Life Lessons of the Truffle: Self Indulgence vs. Receiving Joy
Lila, the lean hound, zigzagged across our path in the misty hazelnut grove, her nose to the ground. Suddenly, as if she’d heard her name called, she dashed to the foot of a nearby tree and began digging, paws blurring and earth flying through the air.
“Lila! Dai!” Her handler dragged her back, stroking and praising her, while we hurried to kneel at Lila’s paws. He handed us our tools: a short spade and a vanghetto — a kind of slender miniature axe, with one blunt end and one pronged.
“Be very gentle,” he warned. Carefully, we went to work. Lila had already revealed the outlines of what we sought: an earth-colored knob small enough to be cradled in the palm of your hand. We detached it from the soil — brushing as much earth off the sides as we could, seeding the find for next year’s harvest — and held it up to our noses, greedily inhaling the heady aroma. We had found one: a precious white Alba truffle.
Alba, a town in Piedmont, northern Italy, is known for its hazelnuts (the majority of the harvest from the grove we were hunting in would be sold to Nutella), its delicious nebbiolo wines (the best known examples are the Barolo and Barbaresco), and most famously, its fabulously aromatic and potent white truffles. White Alba truffles are among the most valuable in the world — they have been priced up to $10,000 per pound. We had come from London to spend a weekend at the International Truffle Festival, which runs in Alba for 6 weeks in October and November every year.

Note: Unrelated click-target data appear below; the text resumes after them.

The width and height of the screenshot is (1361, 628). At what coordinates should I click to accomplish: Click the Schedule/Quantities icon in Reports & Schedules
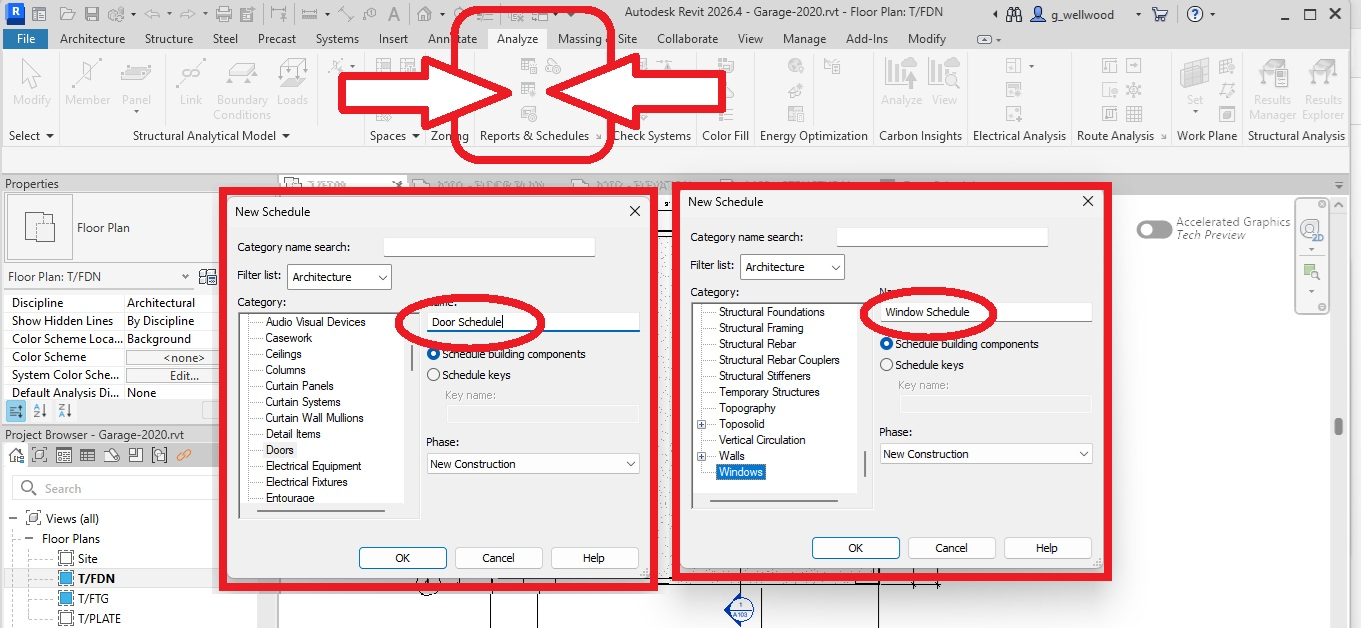coord(528,90)
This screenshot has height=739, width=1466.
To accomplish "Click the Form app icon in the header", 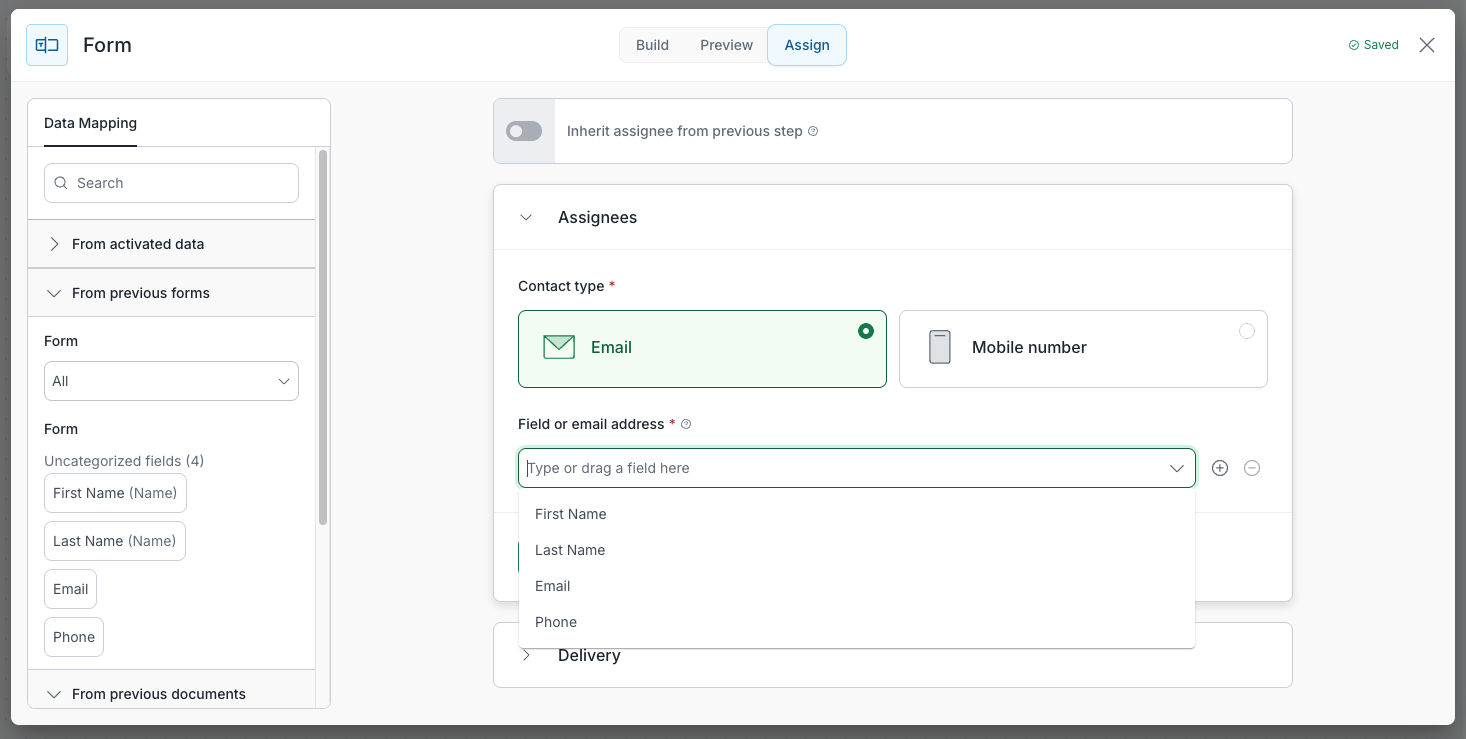I will [x=46, y=45].
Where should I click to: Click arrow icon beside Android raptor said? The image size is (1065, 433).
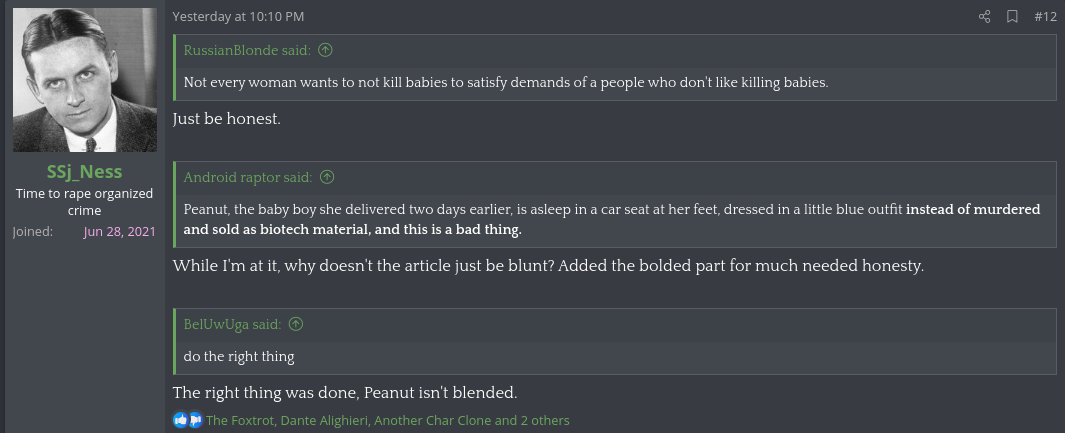click(x=327, y=177)
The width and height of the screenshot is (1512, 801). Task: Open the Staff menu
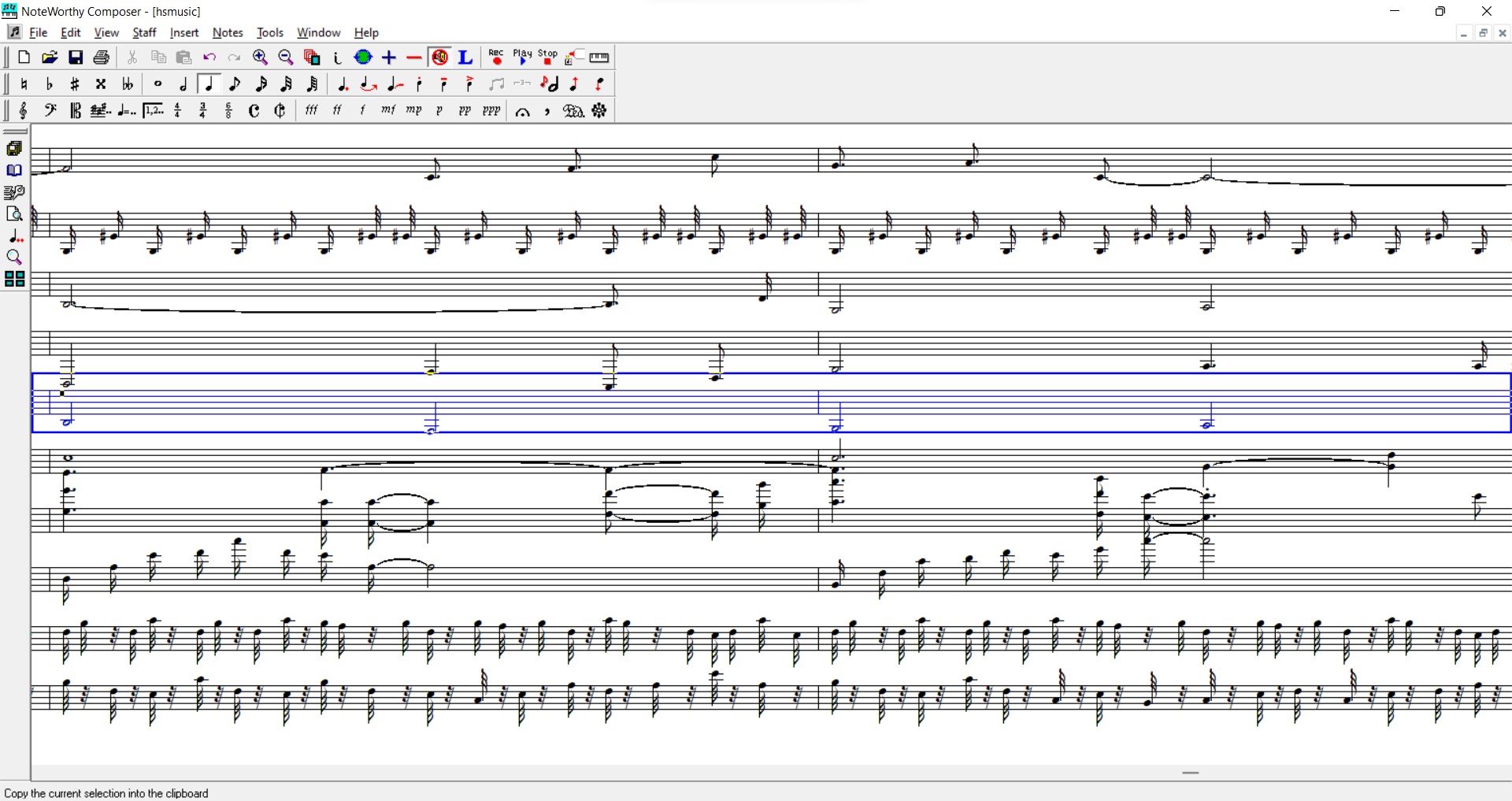click(144, 32)
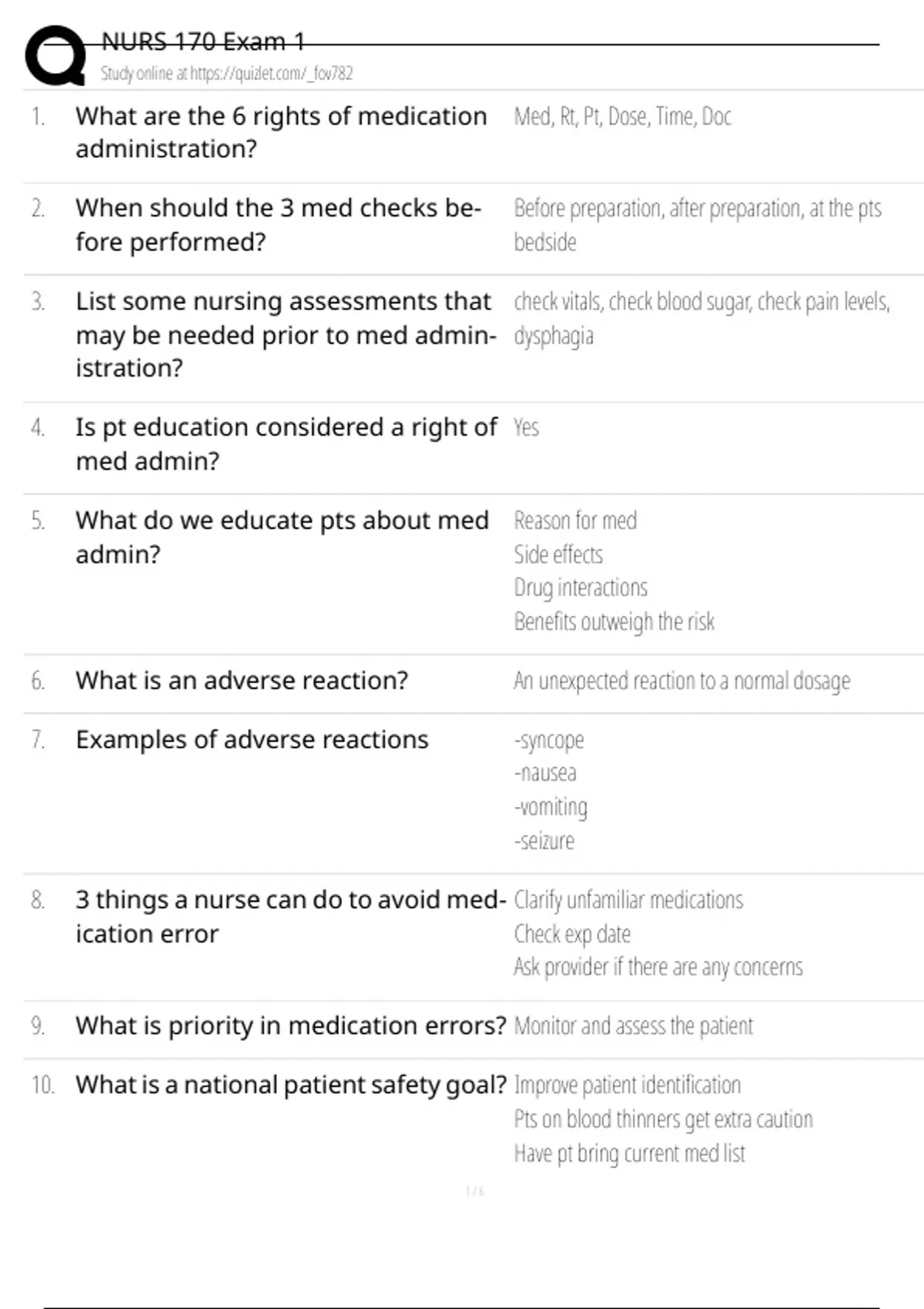Click the '-syncope' example entry
The height and width of the screenshot is (1309, 924).
549,740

I expected to enjoy some terrific food while we were in Alba that weekend. And we did — crispy fried eggs topped with shaved truffle, fresh buttered spaghetti with truffle, even silky vanilla gelato piled with translucent curls of delicate truffle. It was even more fabulous than I had imagined. The whole town was pervaded by that joyous, contented buzz that one feels after pushing back from the table and loosening the top button of your jeans after a really fantastic meal.

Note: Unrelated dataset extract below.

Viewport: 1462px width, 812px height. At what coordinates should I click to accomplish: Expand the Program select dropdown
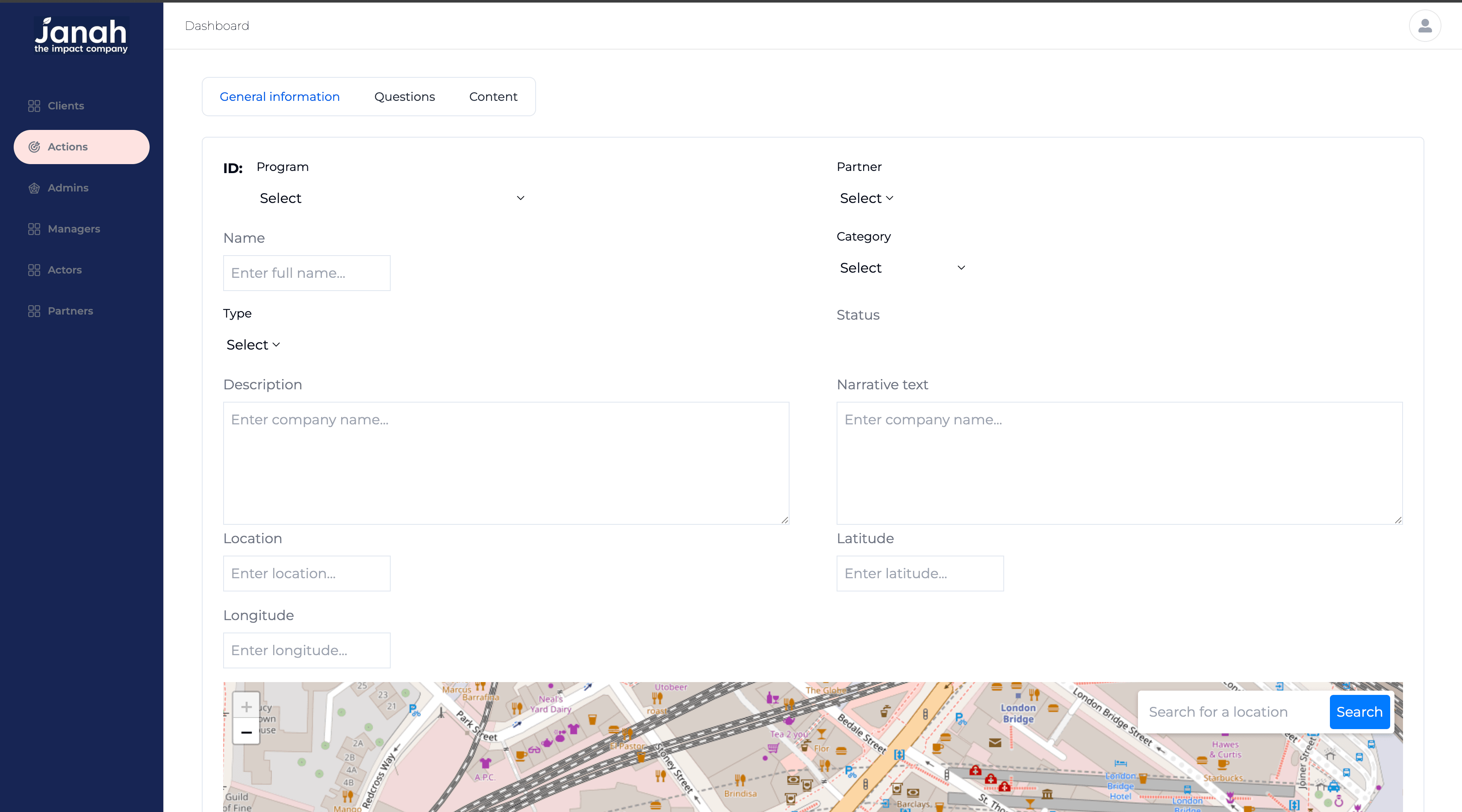pos(392,198)
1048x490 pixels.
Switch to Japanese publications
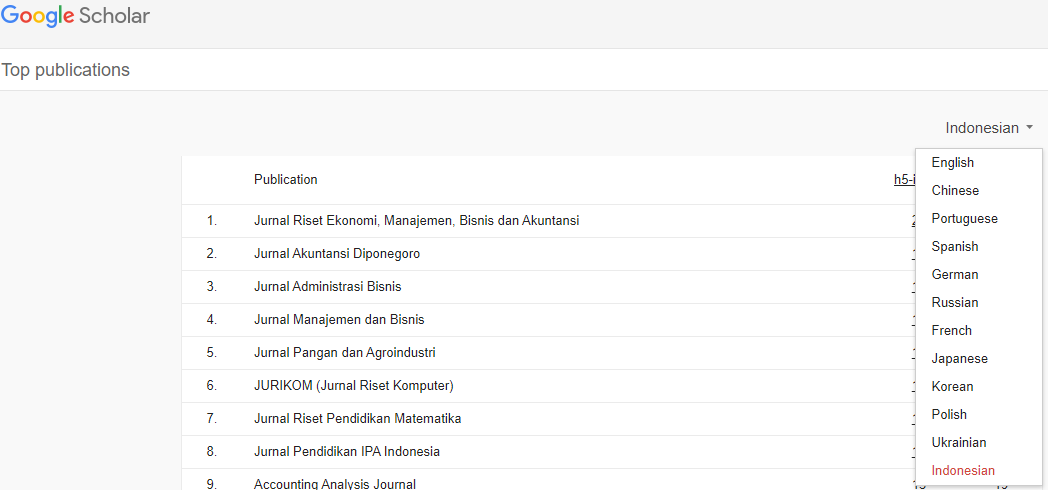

Because another reason truffles are so precious is that they don’t have a long shelf life. Once they are taken from the ground, they are best eaten right away — or three to five days later, at the most. There we were, in the center of a culinary capital, surrounded by rare, delicious food that we were obliged to eat right away. I’m happy to report that everyone rose to the occasion. There was something wonderful about seeing a whole town tuck in to such precious delicacies without a smidgen of guilt. (Not that Italians ever evince much guilt around enjoying themselves, especially when it comes to food. I should know — I’m married to an Italian.)
The thing was, it didn’t feel like self-indulgence, this massive truffle-fest. Don’t get me wrong, it was indulgent to fly to Alba for a weekend of eating wonderful food, but I wouldn’t say it was self-indulgent. Does that feel like I’m splitting hairs? Self-indulgence is, to me, mindlessly eating an entire bag of salt and vinegar crisps on the couch, is binge-watching the latest Netflix series in a single weekend, is the flat, empty, alcoholic buzz on a Monday night, is blankly watching pornography in the dark. What I experienced in Alba that weekend, on the other hand, felt like something entirely different. It didn’t feel like we were being self-indulgent at all. It felt like we were receiving.
Receiving is not self-indulgent. Receiving is whole-heartedly accepting the good, the beautiful, the joyous aspects and moments of our lives. Where self-indulgence is oddly passive, receiving is active. Where self-indulgence is absent, receiving is present. In fact, we absolutely must be fully present, fully in the moment, to receive at all, because it is necessarily a fleeting experience. It is therefore vulnerable and very raw and somehow pure. It’s joyful. Even if it’s only eating a plate of simple spaghetti, and relishing every perfect al dente bite.
We are inclined, I think, to think of joy like a fine wine — something to be kept out of direct sunlight, in a climate-controlled space where it won’t get jostled, to be taken out reverently and enjoyed only “on a special occasion.” Why is this? Could it be that we are afraid of joy? There is a kind of peculiar paranoia here — as if we think that the second we let joy in, someone or something will snatch it away. Or as if we’re only allotted a small modicum of joy each, to be carefully rationed out over the course of a lifetime. Of course, taking a step back, this is blatantly illogical: the only person we deprive by rejecting joy — in whatever form it appears to us — is ourselves.
Since our weekend trip to Alba, I’m inclined to think of joy less like a fine wine and more like a truffle. When I scent it across my path, I intend to race to get my hands dirty digging it up, and then I intend to devour it — infuse my morning eggs with it, and my lunchtime pasta, and my evening ice cream. I intend to gorge myself on joy, when I find it, wherever I find it. Because I know that those moments will sustain me through the dark months when the Alba truffle is out of season, slowly re-growing in the damp, warm womb of the hazelnut groves.